Task statement => Print the records exactly. Every mark must remain.
----------
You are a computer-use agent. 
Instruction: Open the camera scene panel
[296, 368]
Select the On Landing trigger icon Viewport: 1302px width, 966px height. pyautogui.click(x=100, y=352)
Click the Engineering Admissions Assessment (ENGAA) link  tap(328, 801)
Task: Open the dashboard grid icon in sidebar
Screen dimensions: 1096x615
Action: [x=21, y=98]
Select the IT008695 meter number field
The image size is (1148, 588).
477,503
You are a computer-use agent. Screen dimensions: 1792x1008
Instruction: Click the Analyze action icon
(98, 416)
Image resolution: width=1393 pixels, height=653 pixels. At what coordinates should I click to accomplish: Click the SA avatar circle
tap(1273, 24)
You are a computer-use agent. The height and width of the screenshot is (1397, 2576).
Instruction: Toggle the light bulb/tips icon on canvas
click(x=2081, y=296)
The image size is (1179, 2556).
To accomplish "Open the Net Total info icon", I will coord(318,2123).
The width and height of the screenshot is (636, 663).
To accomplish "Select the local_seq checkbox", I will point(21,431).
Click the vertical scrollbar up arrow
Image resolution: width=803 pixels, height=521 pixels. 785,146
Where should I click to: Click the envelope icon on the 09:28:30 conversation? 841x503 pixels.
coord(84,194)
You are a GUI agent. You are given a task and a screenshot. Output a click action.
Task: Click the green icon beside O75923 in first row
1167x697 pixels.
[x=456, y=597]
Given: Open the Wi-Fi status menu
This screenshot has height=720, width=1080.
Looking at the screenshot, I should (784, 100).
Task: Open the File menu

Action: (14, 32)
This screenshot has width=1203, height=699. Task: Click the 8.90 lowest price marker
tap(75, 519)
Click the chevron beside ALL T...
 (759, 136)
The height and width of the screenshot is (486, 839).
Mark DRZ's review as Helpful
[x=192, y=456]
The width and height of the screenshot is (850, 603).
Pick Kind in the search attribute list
----------
Written answer =>
You are a computer-use agent. 
Instruction: Open the camera scene panel
[296, 368]
Select the On Landing trigger icon Viewport: 1302px width, 966px height. pyautogui.click(x=100, y=352)
Click the Engineering Admissions Assessment (ENGAA) link  tap(328, 801)
Task: Open the dashboard grid icon in sidebar
Screen dimensions: 1096x615
Action: [x=21, y=98]
Select the IT008695 meter number field
The image size is (1148, 588).
477,503
You are a computer-use agent. Screen dimensions: 1792x1008
Instruction: Click the Analyze action icon
(98, 416)
Image resolution: width=1393 pixels, height=653 pixels. At what coordinates should I click to accomplish: Click the SA avatar circle
tap(1273, 24)
You are a computer-use agent. The height and width of the screenshot is (1397, 2576).
Instruction: Toggle the light bulb/tips icon on canvas
click(x=2081, y=296)
The image size is (1179, 2556).
To accomplish "Open the Net Total info icon", I will coord(318,2123).
The width and height of the screenshot is (636, 663).
To accomplish "Select the local_seq checkbox", I will point(21,431).
Click the vertical scrollbar up arrow
Image resolution: width=803 pixels, height=521 pixels. 785,146
Where should I click to: Click the envelope icon on the 09:28:30 conversation? 841x503 pixels.
coord(84,194)
You are a GUI agent. You are given a task and a screenshot. Output a click action.
Task: Click the green icon beside O75923 in first row
1167x697 pixels.
[x=456, y=597]
Given: Open the Wi-Fi status menu
This screenshot has height=720, width=1080.
Looking at the screenshot, I should (784, 100).
Task: Open the File menu

Action: (14, 32)
This screenshot has width=1203, height=699. Task: Click the 8.90 lowest price marker
tap(75, 519)
Click the chevron beside ALL T...
 (759, 136)
The height and width of the screenshot is (486, 839).
Mark DRZ's review as Helpful
[x=192, y=456]
The width and height of the screenshot is (850, 603).
Pick Kind in the search attribute list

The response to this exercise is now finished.